Preventing False Positives at Symantec
Symantec goes to great lengths to prevent false positives from occurring. Undoubtedly false positives (FPs) are a concern for all vendors across the antivirus industry. However with as large a user base as Symantec has, we need to set the bar very high. Symantec’s content is used on over 120 million devices around the world so any software defects like a false positive have a much higher chance of being exposed than with a smaller user base.
Given the importance of false positives our quality assurance team is at the forefront of efforts to prevent them. With this in mind we’d like to make available recently completed research in this area. The research is entitled ‘A False Positive Prevention Framework for Non-Heuristic Anti-Virus Signatures’ and is in the form of a case study (based on Symantec). That sounds like a mouthful so let’s break it down! The goal of the research was to develop a high level conceptual structure to help us address the problem posed by false positives...so hopefully this provides a brief explanation for the ‘false positive prevention framework’ bit. The focus on ‘non-heuristic anti-virus signatures’ allowed us to hone in on a given technology that causes false positives. Non-heuristic technology is the source of more false positives than any other anti-virus technology. Also non-heuristic technology is the most common and the most standardised technology across the antivirus industry.
Before addressing a problem it is important to know something about it. So the research began by assessing the root causes of false positives today and in the past. Next it was decided to look at whether all false positives are the same. For example, do all false positives have the same impact on customers? Do they cost the same to Symantec? The most relevant literature and prior research was then referred to. Finally, interviews were held with a number of domain experts at Symantec.
So what were the key things we learnt about the problem? Here are a few of them:
- A false positive is essentially a software defect.
- The cause of most false positives (81%) are clean files entering our workflow systems.
- The cost of removing a defect becomes more expensive the later in the Software Development Lifecycle (SDLC) it is addressed – up to 100 times more in some cases!
- However other research has shown that software defects can and perhaps should be classified according to severity level. Finding and fixing higher severity defects is 100 times more expensive when that defect is found in-field than when found during the requirements stage. For lower severity defects the cost is about twice as expensive. This implies that some lower severity false positives might be acceptable.
- DPP (Defect Prevention Process) is a process geared to preventing the injection of defects into the software process. A core aspect of DPP is root cause analysis of defects so that preventative measures can be taken and implemented to address the causes. It has been leveraged by industry standards such as CMMI, specifically CMMI’s highest maturity level (Level 5).

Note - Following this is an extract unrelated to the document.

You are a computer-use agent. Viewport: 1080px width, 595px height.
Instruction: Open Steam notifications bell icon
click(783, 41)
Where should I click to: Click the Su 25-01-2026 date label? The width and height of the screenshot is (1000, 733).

- False positives from anti-virus technology have a greater impact on the user base than related technologies such as intrusion prevention (IPS) or anti-spam (AS).
- The exponential growth in malicious code has led to an increase in false positives.
- However the tricky job of avoiding false positives by vendors is compounded by the fact that today malware is being designed to look legitimate whereas in the past this wasn’t the case. This presents problems for file classification that wasn’t present in the past.
- The cost of a FP is difficult to quantify. However the cost of a false positive is likely to be linked to its severity level. Interestingly it is thought that the cost of a false positive is less than that of other software quality issues (e.g. performance). The reasons for this are that false positives:
- Don’t persist like other quality problems.
- Tend to be short lived in general, especially once identified.
- Are less common.
- Typically only impact a small portion of the user base versus other quality issues or defects.
- An ideal approach to avoiding false positives is to leverage defect prevention techniques and the application of quality assurance throughout the content or signature generation lifecycle.
- Clean data is the key ingredient that underpins any FP prevention framework (and this is why software white-listing is important to Symantec).
- The risk of false positives is likely to shift to heuristic technologies in the long term.
The above is just a list of some of the findings from the research. Using this information, and the other findings, provided the ability to propose a framework to prevent false positives from non-heuristic antivirus signatures. I won’t go into detail on the proposed framework here, though it can be read directly from the research itself. However in a nutshell, it proposes breaking down the SDLC for signatures into three high level areas (also called ‘Zones’ or ‘Phases’) and lists the key activities that are required in each area in order to prevent false positives, especially high-severity ones. It also calls out for relevant clean data to underpin the framework. The good news is that this ‘theoretical’ framework has largely been implemented at Symantec and has resulted in the virtual elimination of high severity false positives from non-heuristic anti-virus signatures.*
The research paper is located here:
*Without putting a dampener on the piece please note that another finding of the research is that even with these efforts to prevent FPs (especially high severity ones) Symantec “will likely not be completely immune from them.”